Read the above given report carefully. Notice how the new organisation of production and a body of customers outside the country have altered the economics and the politics of production.
IV
Politics
Political institutions are concerned with the distribution of power in society. Two concepts, which are critical to the understanding of political institutions, are power and authority. Power is the ability of individuals or groups to carry out their will even when opposed by others. It implies that those who hold power do so at the cost of others. There is a fixed amount of power in a society and if some wield power others do not. In other words, an individual or group does not hold power in isolation, they hold it in relation to others.
This notion of power is fairly inclusive and extends from family elders assigning domestic duties to their children to principals enforcing discipline in school; from the General Manager of a factory distributing work among the executives to political leaders regulating programmes of their parties. The principal has power to maintain discipline in school. The president of a political party possesses power to expel a member from the party. In each case, an individual or group has power to the extent to which others abide by their will. In this sense, political activities or politics is concerned with ‘power’.

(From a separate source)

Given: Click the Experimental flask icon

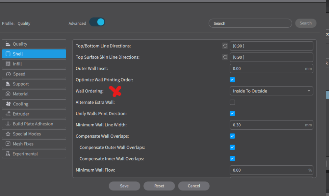Looking at the screenshot, I should click(8, 154).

But how is this ‘power’ applied to achieve its aim? Why do people comply with others’ commands? Answers to these questions could be found with reference to a related concept of ‘authority’. Power is exercised through authority. Authority is that form of power, which is accepted as legitimate, that is, as right and just. It is institutionalised because it is based on legitimacy. People in general accept the power of those in authority as they consider their control to be fair and justified. Often ideologies exist that help this process of legitimation.
Stateless Societies
Empirical studies of stateless societies by social anthropologists over sixty years ago demonstrated how order is maintained without a modern governmental apparatus. There was instead the balanced opposition between parts; cross-cutting alliances, based on kinship, marriage and residence; rites and ceremonies involving the participation of friends and foes.
As we all know, the modern state has a fixed structure and formal procedures. Yet are not some of the informal mechanisms mentioned above as features of stateless societies present also in state societies?
The Concept of the State
A state exists where there is a political apparatus of government (institutions like a parliament or congress, plus civil service officials) ruling over a given territory. Government authority is backed by a legal system and by the capacity to use military force to implement its policies. The functionalist perspective sees the state as representing the interests of all sections of society. The conflict perspective sees the state as representing the dominant sections of society.
Modern states are very different from traditional states. These states are defined by sovereignty, citizenship and, most often, ideas of nationalism. Sovereignty refers to the undisputed political rule of a state over a given territorial area.

The sovereign state was not, at first, one in which citizenship carried with it rights of political participation. These were achieved largely through struggles, which limited the power of monarchs, or actively overthrew them. The French Revolution and our own Indian independence struggle are two instances of such movements.
Citizenship rights include civil, political and social rights. Civil rights involve the freedom of individuals to live where they choose; freedom of speech and religion; the right to own property; and the right to equal justice before the law. Political rights include the right to participate in elections and to stand for public office. In most countries governments were reluctant to admit the principle of universal franchise. In the early years not only women, but a large section of the male population was excluded as holding a certain amount of property was an eligibility criterion. Women had to wait longer for the vote.

Activity 10
Find out when women got voting rights in different countries. Why do you think that despite the right to vote and the right to stand for public office, women are so inadequately represented? Will power in its wider sense be a useful concept to understand this under-representation in the Parliament and other bodies? Does the existing division of labour within families and households impact women’s participation in political life? Find out why there is a demand for 33 per cent reservation for women in the Parliament.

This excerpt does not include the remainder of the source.